Uma mesa de bar. Dois amigos que talvez se conheçam há muito tempo, ou apenas estudem ou trabalhem juntos. Uma conversa ainda sóbria, mas já conduzida por dois ou três copos de cerveja.
-Eu não compreendo muito bem esta questão aí que o pessoal fala do existencialismo.
-O de Sartre?
-Por que? Tem mais que um existencialista?
-Tem vários. O próprio Heidegger é existencialista, na sua forma de ser o “ser”.
-Profundo, hein?
-Só lendo o cara para saber.
-Mas eu queria saber de Sartre mesmo. Por que se deus não existe, então porque somos responsáveis por qualquer coisa?
-Ora, está aí mesmo a questão.
-Como assim?
– Por que se Deus não existe, não há outra pessoa responsável por nossas ações. Então, cada escolha nossa é de responsabilidade da própria pessoa e de mais ninguém. Não tem santo, fenômeno ou Deus que seja para gente culpar.
-Ora, mas se Deus não existe, não temos ninguém para nos reportar…
-E nem para culpar pela nossa vida. Então se você é um sujeito que se deu mal na vida, se fudeu, a responsabilidade é única e exclusivamente sua.

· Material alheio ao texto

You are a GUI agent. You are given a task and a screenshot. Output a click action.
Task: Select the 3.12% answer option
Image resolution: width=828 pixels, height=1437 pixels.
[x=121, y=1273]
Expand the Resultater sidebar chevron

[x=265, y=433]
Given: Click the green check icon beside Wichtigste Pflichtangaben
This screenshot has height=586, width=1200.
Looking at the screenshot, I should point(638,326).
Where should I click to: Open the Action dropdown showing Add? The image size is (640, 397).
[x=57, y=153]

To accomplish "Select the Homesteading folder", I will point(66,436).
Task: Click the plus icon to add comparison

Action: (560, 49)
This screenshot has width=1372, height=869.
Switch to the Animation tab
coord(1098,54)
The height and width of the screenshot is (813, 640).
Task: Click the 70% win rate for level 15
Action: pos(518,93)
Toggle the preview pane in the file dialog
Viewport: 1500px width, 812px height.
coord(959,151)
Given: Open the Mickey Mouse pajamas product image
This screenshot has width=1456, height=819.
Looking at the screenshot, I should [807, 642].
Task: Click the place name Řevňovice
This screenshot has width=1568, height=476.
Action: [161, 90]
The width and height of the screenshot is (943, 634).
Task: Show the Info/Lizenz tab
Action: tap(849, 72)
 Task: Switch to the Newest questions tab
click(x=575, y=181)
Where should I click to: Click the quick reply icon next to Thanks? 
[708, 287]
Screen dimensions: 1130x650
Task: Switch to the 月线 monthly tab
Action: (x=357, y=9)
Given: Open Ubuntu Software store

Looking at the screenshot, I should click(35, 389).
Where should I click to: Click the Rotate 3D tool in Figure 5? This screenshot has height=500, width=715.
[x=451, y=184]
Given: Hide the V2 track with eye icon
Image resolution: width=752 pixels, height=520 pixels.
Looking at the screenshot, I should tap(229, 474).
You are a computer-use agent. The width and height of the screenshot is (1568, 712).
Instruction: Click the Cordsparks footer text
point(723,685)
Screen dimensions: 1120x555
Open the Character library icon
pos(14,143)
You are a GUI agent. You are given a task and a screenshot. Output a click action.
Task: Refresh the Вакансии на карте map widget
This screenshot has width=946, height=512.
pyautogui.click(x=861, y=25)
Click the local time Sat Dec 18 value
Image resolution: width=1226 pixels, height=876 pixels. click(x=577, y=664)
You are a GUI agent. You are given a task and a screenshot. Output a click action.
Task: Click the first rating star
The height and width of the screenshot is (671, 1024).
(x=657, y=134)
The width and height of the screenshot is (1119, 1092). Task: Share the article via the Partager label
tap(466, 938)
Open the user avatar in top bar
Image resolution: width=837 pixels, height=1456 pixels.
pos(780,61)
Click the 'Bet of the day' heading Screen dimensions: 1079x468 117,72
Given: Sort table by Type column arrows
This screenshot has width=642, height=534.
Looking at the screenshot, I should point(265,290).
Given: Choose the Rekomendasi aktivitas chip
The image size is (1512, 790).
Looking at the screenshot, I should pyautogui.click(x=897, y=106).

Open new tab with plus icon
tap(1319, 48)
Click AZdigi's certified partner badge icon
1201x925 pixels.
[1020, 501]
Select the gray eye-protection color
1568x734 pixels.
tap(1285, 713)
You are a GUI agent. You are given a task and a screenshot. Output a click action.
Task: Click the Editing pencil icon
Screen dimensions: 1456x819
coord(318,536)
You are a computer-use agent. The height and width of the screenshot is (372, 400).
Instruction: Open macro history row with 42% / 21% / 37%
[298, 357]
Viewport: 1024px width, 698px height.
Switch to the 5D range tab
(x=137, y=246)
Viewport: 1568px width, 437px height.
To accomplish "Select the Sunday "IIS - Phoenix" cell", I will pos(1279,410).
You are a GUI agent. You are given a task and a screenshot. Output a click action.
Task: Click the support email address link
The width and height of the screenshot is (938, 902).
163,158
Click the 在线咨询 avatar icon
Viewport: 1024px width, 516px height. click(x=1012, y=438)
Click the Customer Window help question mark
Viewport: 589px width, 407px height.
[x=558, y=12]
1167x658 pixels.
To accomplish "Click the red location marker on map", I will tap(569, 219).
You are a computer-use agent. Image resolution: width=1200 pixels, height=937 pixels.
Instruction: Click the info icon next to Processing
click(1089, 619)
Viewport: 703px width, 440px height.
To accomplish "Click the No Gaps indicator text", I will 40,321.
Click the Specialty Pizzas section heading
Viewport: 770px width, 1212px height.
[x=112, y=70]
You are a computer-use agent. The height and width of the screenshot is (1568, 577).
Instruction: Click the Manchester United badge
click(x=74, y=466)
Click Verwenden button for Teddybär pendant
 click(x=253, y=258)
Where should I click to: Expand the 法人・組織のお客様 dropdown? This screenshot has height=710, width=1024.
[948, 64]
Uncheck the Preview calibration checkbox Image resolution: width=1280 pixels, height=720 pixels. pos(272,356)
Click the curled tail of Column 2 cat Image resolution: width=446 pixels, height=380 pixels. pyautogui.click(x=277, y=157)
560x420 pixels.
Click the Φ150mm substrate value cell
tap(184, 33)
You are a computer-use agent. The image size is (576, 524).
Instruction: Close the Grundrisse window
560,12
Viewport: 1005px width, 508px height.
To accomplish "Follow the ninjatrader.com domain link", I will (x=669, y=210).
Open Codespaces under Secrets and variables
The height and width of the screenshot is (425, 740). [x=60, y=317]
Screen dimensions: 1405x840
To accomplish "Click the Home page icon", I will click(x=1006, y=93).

Por que você, segundo ele é claro, sempre escolhe, mesmo que escolha não escolher.
-Desta forma parece que cada escolha é um fardo.
-Mais que um fardo, um assassinato…
-Como assim?
-Mais ou menos, é como se fosse aquele filme…
-Qual?
-O Homem Aranha ?
-Mas como o Homem Aranha?
-Ao deixar passar o bandido que rouba o local que ele briga por dinheiro, Peter Parker, ao mesmo tempo, cria as condições do bandido matar seu tio. Sua escolha influi no seu mundo. E mais a frente, quando ele escolhe ser Homem Aranha, ele assume uma série de responsabilidades, além da maior e mais poderosa, a Liberdade. Tal como a frase “grandes poderes, traz grandes responsabilidades”.
-Quem disse isto? Sartre?
-Não o tio do Homem Aranha, qual era o nome dele mesmo?
-Não sei, eu não vejo Homem Aranha, gosto mais duma coisa assim, digamos, menos Holywoodiana.
-Ta ok, não gosta de Homem Aranha mas não saca nada de Sartre…
-Ei, peraí, não é porque eu não entendo de Sartre que eu não possa pensar. Afinal de contas eu sou de teatro, aposto que você não entende necas de Brecht, por exemplo.
-Isto é verdade, o pouco que eu sei é que ele queria atingir as massas, coisas que o Homem Aranha fez muito melhor que ele.
-Ei peraí, mas o Homem Aranha não faz a gente refletir mais do que a Ana Maria Braga no Mais Você .
-Olha, você fica se vangloriando que é do teatro cabeção, mas eu vou te falar uma coisa. Aristófanes era o Zorra Total da Grécia Antiga. Se ele tivesse vivo hoje, iria querer mesmo é escrever para televisão. Aliás, digo mais, Platão, Goethe e Nietszche iam para o teatro porque ele era televisão da época. Os Doze Trabalhos de Hércules está mais para o Missão Impossível 3 do que para Ulisses de James Joyce.
-Fala sério, você ta viajando. Os gregos pensavam sobre as coisas mais distintas e criaram a filosofia, a democracia, a Astronomia.
-Ta ok, se você não quer acreditar que os caras queriam ver a novela das 8 , pelo menos tem que se render ao fato que eles, bem eles…
-O que agora?
-Ora vai me dizer que você não sabe?
-Do que?
-Ora, eles eram todos homossexuais.
-Ah, pera lá.
-Era, vai me dizer que não eram? Dizem que os Espartanos até incentivavam o amor na tropa, pros caras protegerem o próximo com toda a emoção e carinho.
-Bom, isto pode até ser, mas o conceito era diferente! Não é a mesma coisa.
-E lá homossexualismo é conceito, homossexualismo é quem gosta de Homem, porra!
-Mas os gregos não eram efeminandos, pelo contrário.
-Taí eu sempre achei estes bombados de academia meio espartanos. Vai Esparta!
-Faz o seguinte.
-O Que?
-Vamos pedir a saideira que esta conversa não ta rendendo. Fora que isso é preconceituoso.
-Como não tá rendendo? Se calhar dava até uma crônica, ou um conto… Sei lá.